[SELECTED PASSAGE]
=-=-=
Date of Review: I attended the Christmas Day Mass at 8 am with Fr. Matthew Miller presiding.
Architecture: Italianate style Cathedral completed in 1957, replacing the diocese’s previous Cathedral, Sacred Heart Cathedral. Unlike many Cathedrals built in the 1950s, this one doesn’t reek of an attempt to capture modernity (and as such was done in an architectural style not commonly used in that era of Cathedrals).
Celebrant(s): Fr. Miller had the mass and gave an excellent homily on the importance of caring for children and the family.
Congregation: Not great attendance, but that seemed typical for many of the Cathedrals in Minnesota during the pandemic.
Decor: Relatively standard decor – the marble on the columns was nice relative to some smaller cathedrals, which may not have included that level of decor. The pulpit was also a nice design touch, when many smaller cathedrals don’t have a pronounced pulpit, but just a lectern.
Location: The best part of this cathedral is the location – on a hill overlooking Lake Superior. If you time it right, which I fortunately did, you arrive in the parking lot right around sunrise (which was ~750am) and can get some tremendous views. It would be nice to go back in the summer or on a less foggy day to see a different take on the below view of the lake, but this might be my favorite photo I took in 2020.
=-=-=
[INFORMATION GIVEN]
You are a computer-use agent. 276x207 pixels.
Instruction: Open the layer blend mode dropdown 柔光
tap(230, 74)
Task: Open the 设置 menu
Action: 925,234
=-=-=
[TASK LIST]
- 1) Write out the passage of the cathedral review from "Date of Review: I" up to and including "era of Cathedrals).".
- 2) In the cathedral review, which earlier cathedral did the current one replace?
- 3) Continue the cathedral review from its last sentence.
The rows were taken from a different source than the cathedral review.

[ANSWERS BY ITEM NUMBER]
- 1)
Date of Review: I attended the Christmas Day Mass at 8 am with Fr. Matthew Miller presiding.
Architecture: Italianate style Cathedral completed in 1957, replacing the diocese’s previous Cathedral, Sacred Heart Cathedral. Unlike many Cathedrals built in the 1950s, this one doesn’t reek of an attempt to capture modernity (and as such was done in an architectural style not commonly used in that era of Cathedrals).

- 2) Sacred Heart Cathedral.

- 3)
Musicians: The music was good but nothing stuck out as truly notable.
Volunteers: Volunteers were a little lacking, but some of that may be COVID protocols which limited the number of interactions. Unlike most Cathedrals where volunteers disinfected the pews afterwards, the congregants were asked to wipe down their seating area here.
Overall: Location, location, location. A great view, and a Cathedral which was done a lot better than many other 1950s era Cathedrals make this a must-stop. While I would have missed the above picture if I’d gone in the summer, I can imagine the area would be a little bit more lively and the nearby hiking trails of Gooseberry Falls would warrant a visit.